God go before you to lead you.
Words from a familiar blessing came to mind when I learned that a student was taken by ambulance to a local hospital for an emergency appendectomy. It was dark and raining when I got on the freeway to meet her in the emergency room.
God go behind you to protect you.
When my front left tire went flat on that freeway, a mile and a half from the hospital, I just kept driving. Because along with the words of that blessing, the thought most prominent in my mind was: I need to get to some light.
And so I found myself, on this dark and rainy night, driving what sounded like a broken washing machine that kept pulling to the left. The car shook as though it were panicking. And it should have been panicked — Lord knows I was.
God go beneath you to support you.
I made it to a gas station just off the nearest exit. Just far enough away from both home and my destination that I felt alone despite all the cars and people passing by. And then I realized my phone was dead. And maybe it was just my imagination, but I think it started raining a little harder.
God go beside you to befriend you.
That’s the line of the blessing that I love the most — the thought that God might actually befriend us, people who barely have it in us to befriend one another.
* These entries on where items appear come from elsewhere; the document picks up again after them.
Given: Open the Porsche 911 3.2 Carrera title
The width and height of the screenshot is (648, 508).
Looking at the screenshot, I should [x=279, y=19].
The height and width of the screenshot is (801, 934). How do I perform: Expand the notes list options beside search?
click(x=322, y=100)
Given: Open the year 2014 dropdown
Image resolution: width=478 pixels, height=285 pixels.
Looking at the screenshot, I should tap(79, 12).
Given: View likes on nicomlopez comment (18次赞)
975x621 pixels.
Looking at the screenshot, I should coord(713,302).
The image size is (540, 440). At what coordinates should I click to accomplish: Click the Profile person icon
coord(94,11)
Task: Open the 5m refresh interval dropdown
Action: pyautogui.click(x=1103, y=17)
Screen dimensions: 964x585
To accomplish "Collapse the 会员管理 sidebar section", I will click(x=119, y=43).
I went inside the gas station. There was a taxi driver speaking in Arabic with a woman behind the counter. Neither of them knew how to change a tire. But the woman took my phone. “I can help with this,” she said as she plugged it in.
Do not be afraid.
It’s repeated twice. Perhaps this is because too many of us are far too panicked for our own good, and those are the words we need to hear most.
Do not be afraid.
I went back outside, and I asked for help. And the words of the blessing took on flesh.
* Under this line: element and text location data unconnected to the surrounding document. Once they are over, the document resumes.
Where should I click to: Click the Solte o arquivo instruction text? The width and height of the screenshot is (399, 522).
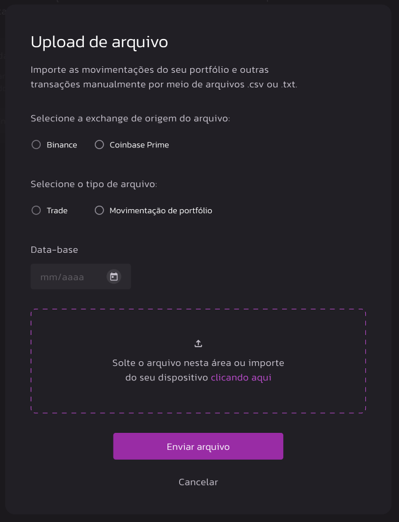click(198, 362)
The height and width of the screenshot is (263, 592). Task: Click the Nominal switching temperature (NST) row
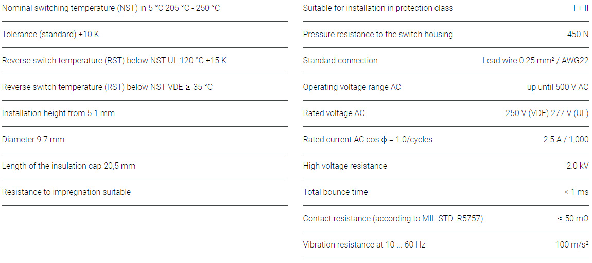(x=111, y=8)
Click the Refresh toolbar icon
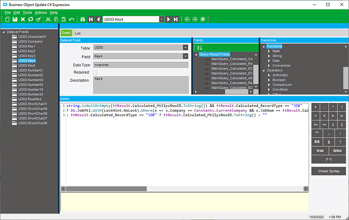This screenshot has height=220, width=349. coord(30,19)
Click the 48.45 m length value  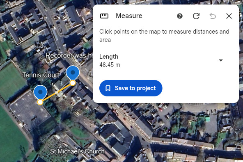[x=110, y=65]
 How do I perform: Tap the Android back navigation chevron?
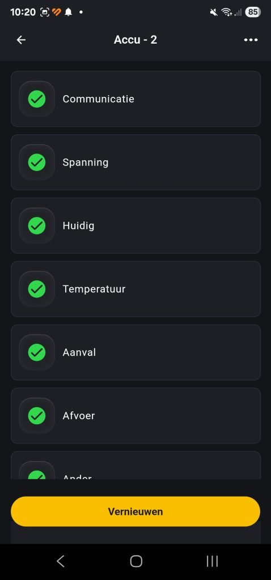click(x=61, y=561)
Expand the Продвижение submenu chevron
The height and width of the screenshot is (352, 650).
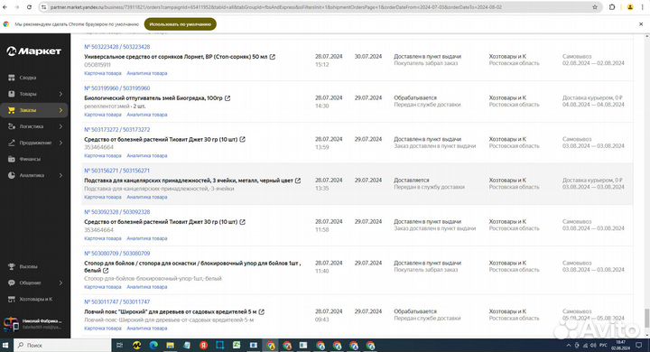(x=61, y=143)
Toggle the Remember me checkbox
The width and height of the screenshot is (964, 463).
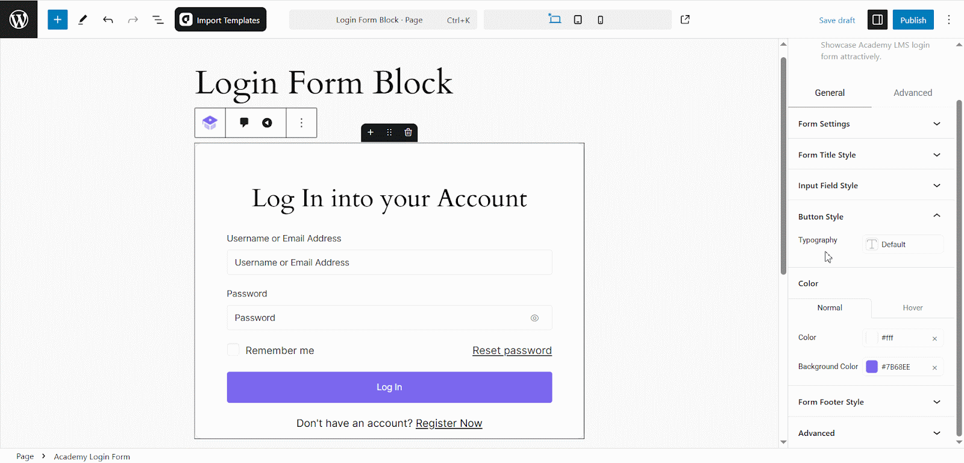click(x=233, y=350)
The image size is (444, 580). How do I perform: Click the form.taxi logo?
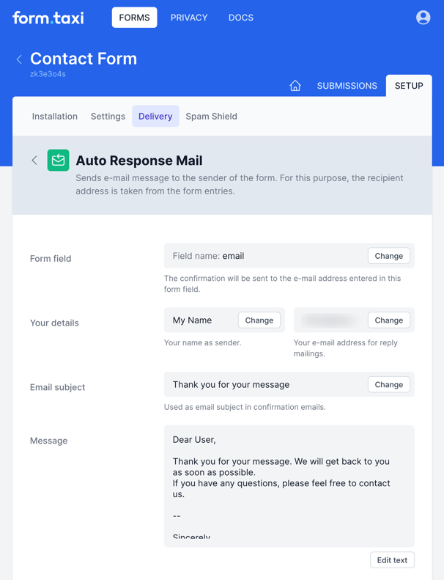48,18
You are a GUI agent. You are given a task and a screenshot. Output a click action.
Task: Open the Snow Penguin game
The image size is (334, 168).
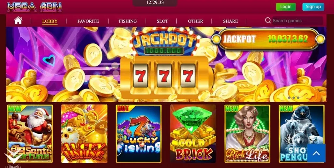pyautogui.click(x=302, y=134)
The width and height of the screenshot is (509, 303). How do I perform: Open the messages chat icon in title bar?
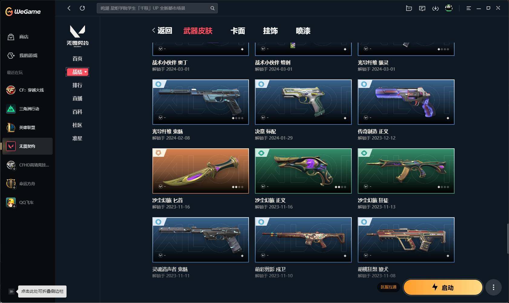422,8
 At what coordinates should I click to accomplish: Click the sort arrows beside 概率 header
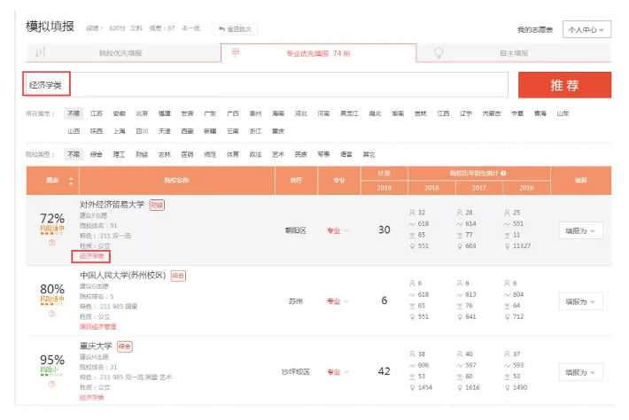pyautogui.click(x=72, y=180)
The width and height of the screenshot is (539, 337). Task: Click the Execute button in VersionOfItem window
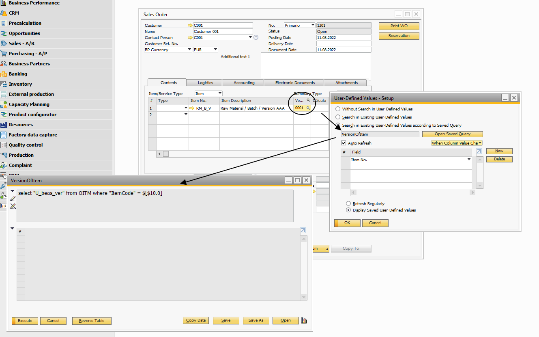click(x=24, y=320)
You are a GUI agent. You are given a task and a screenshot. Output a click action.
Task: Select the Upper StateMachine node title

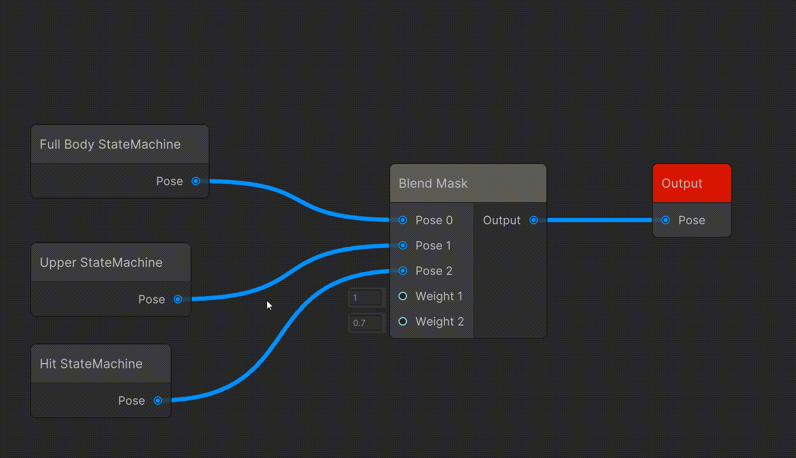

A man with a shaved head wearing basketball shorts and construction boots said he’d changed plenty of tires. Did I have a spare? A jack?
Tattoos ran the length of his arms. And when he bent down to assess the damage, I could just make out the letters JE scrawled in a gothic font above the collar of his shirt. He told me his name, but I just kept calling him Jesus in my mind because, well, he was.
His girlfriend came and stood next to me, her straightened hair becoming curly again in the rain. She offered her phone. We could wait in her car if I wanted. I called her Jesus, too.
Another man came over from an old green truck. His wife and two kids, crammed into the only seat, waited and watched. He spoke only in Spanish. We needed a jack. “Tengo uno,” he said. Immanuel, I thought.
The taxi driver kept watch from inside the gas station. His thumbs-up through the window spoke the question: “Are you okay?”
I needed to get to some light — I found more of it than I expected.
May the blessing of God the Father, Son, and Holy Spirit be upon you.
I’ve never thought much about gas stations or the people there. But I did that night. There I found a blessing in the flesh — it wasn’t just words. God the Father, Son, and Spirit was there in that small, flourescent-lit corner of the world. God the Father, Son, and Spirit, in basketball shorts and curly hair, in rolled Rs and raincoats, dead tired and a little cold. It was God in people who knew things about cars and in others who didn’t, in parents with their babies in tow who had places to be but still stopped and lit up the night with their kindness. It was a blessing in the flesh, by rain-soaked strangers — my neighbors who befriended without fear. Through them, each of them, I was reminded of our radiant potential to give a care in this dark world. And how bright it is when we care for each other without fear.
Do not be afraid.
It’s the message stressed by my Christian faith. Over and over the Bible commands: do not be afraid. From the lips of angels and of the God-Man himself, to the prophets and the persecuted, to the faithful and the failing, to those who are tired and in the dark. Do not be afraid. Because a God who befriends, who leads, who protects is ever near.
It’s a word of blessing for us — all of us — in a corner of the world that’s grown a bit dim these last few months. Darkened by the words of those who seek to divide and demean and deceive. Who stoke the fire of our national anxieties for their personal gain.
I can’t help but think: we need to get to some light.
But I wonder where we expect to find that light and in whom we expect to see it. I wonder if the brightest lights — the kind potent enough to light up this dark world — don’t come from places of power or people in power.
I wonder if we remember that Jesus Immanuel speaks Spanish and Arabic, sometimes wears steel-toed boots, and often has a family crammed into his one-seat pickup truck.
I wonder what light we might find if we reached out to this Jesus Immanuel and asked for help.
Or, so let it be. That’s how the blessing ends.
That night, my tire was fixed. Amen is what we said when it was done, with our handshakes and high-fives and thank-yous. Amen.
Amen is the word I prayed with the student when I finally reached the hospital that night.
And it’s the word of that blessing that sticks with me now.
Because amen that we might bless a little more and fear a whole lot less.
Amen to giving a care in this dark world.
Amen that we’d be for each other a light in the darkness, a blessing in the flesh.
Amen that we would see Jesus Immanuel when we just need to get to some light.